→ Provided data
- - -

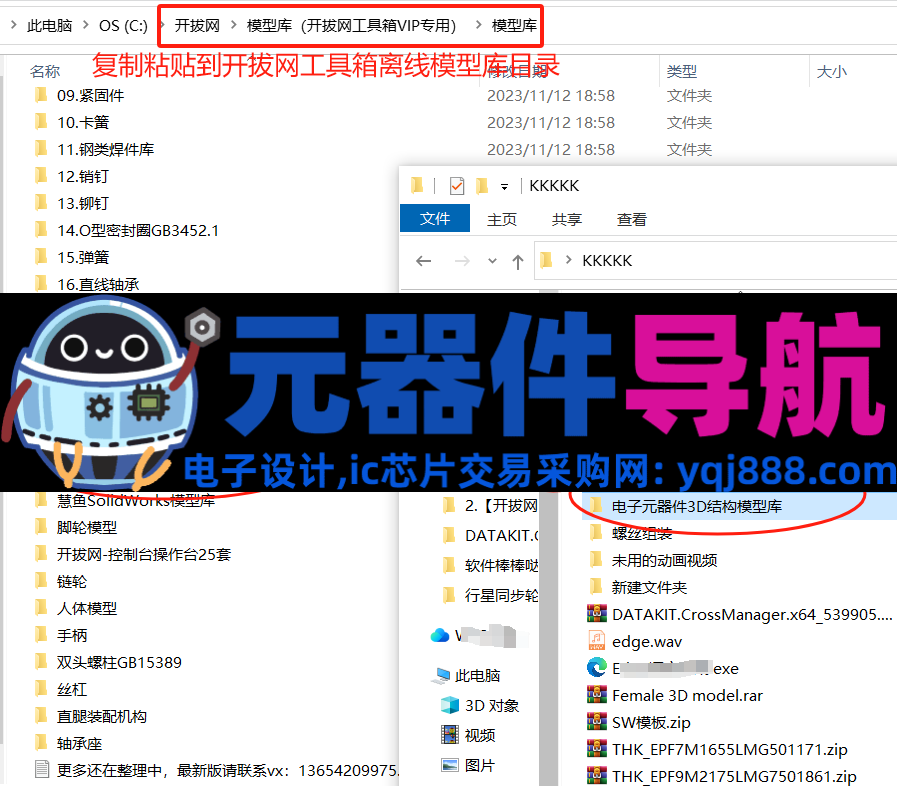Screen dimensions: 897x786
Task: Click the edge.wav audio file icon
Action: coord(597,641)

- - -

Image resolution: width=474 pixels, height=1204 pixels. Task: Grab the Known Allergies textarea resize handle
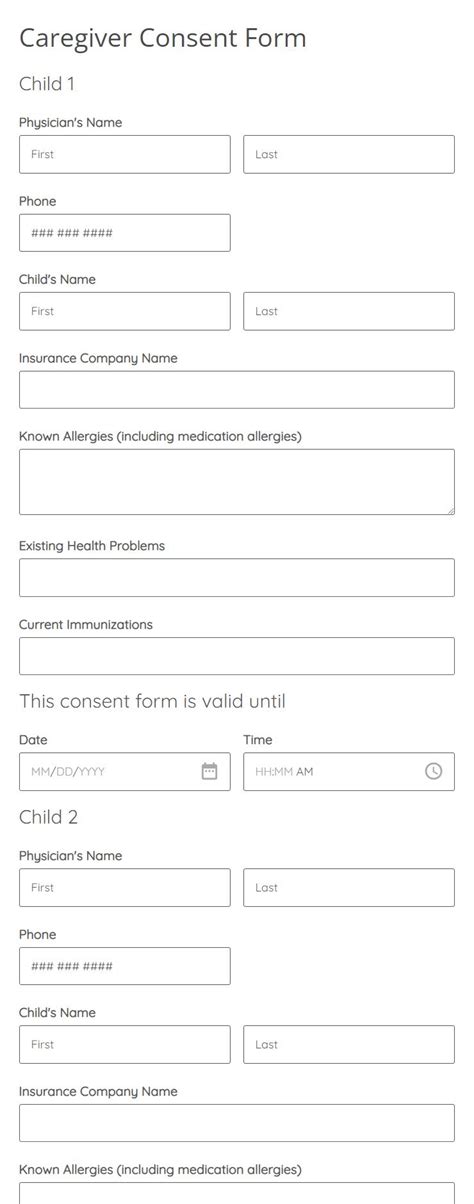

- - -

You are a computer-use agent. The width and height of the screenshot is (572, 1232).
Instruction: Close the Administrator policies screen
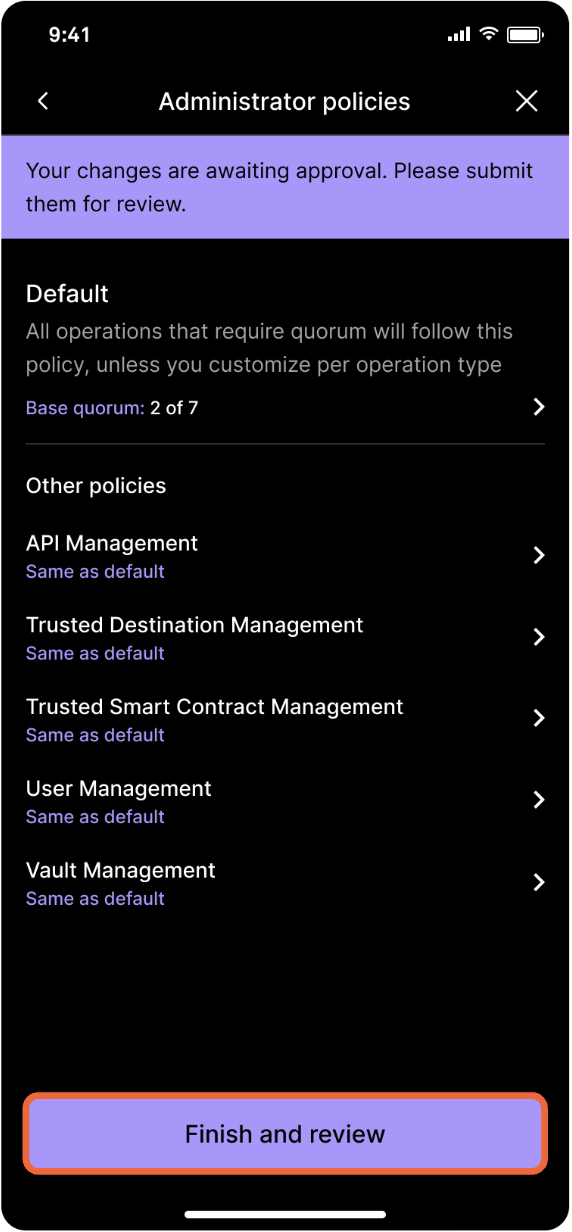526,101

- - -

→ What to do
Across all the records, find the lines containing the word "width" and reproduce each one.

→ Written response
Image resolution: width=474 pixels, height=1204 pixels. Task: Grab the Known Allergies textarea resize handle
You are a computer-use agent. The width and height of the screenshot is (572, 1232).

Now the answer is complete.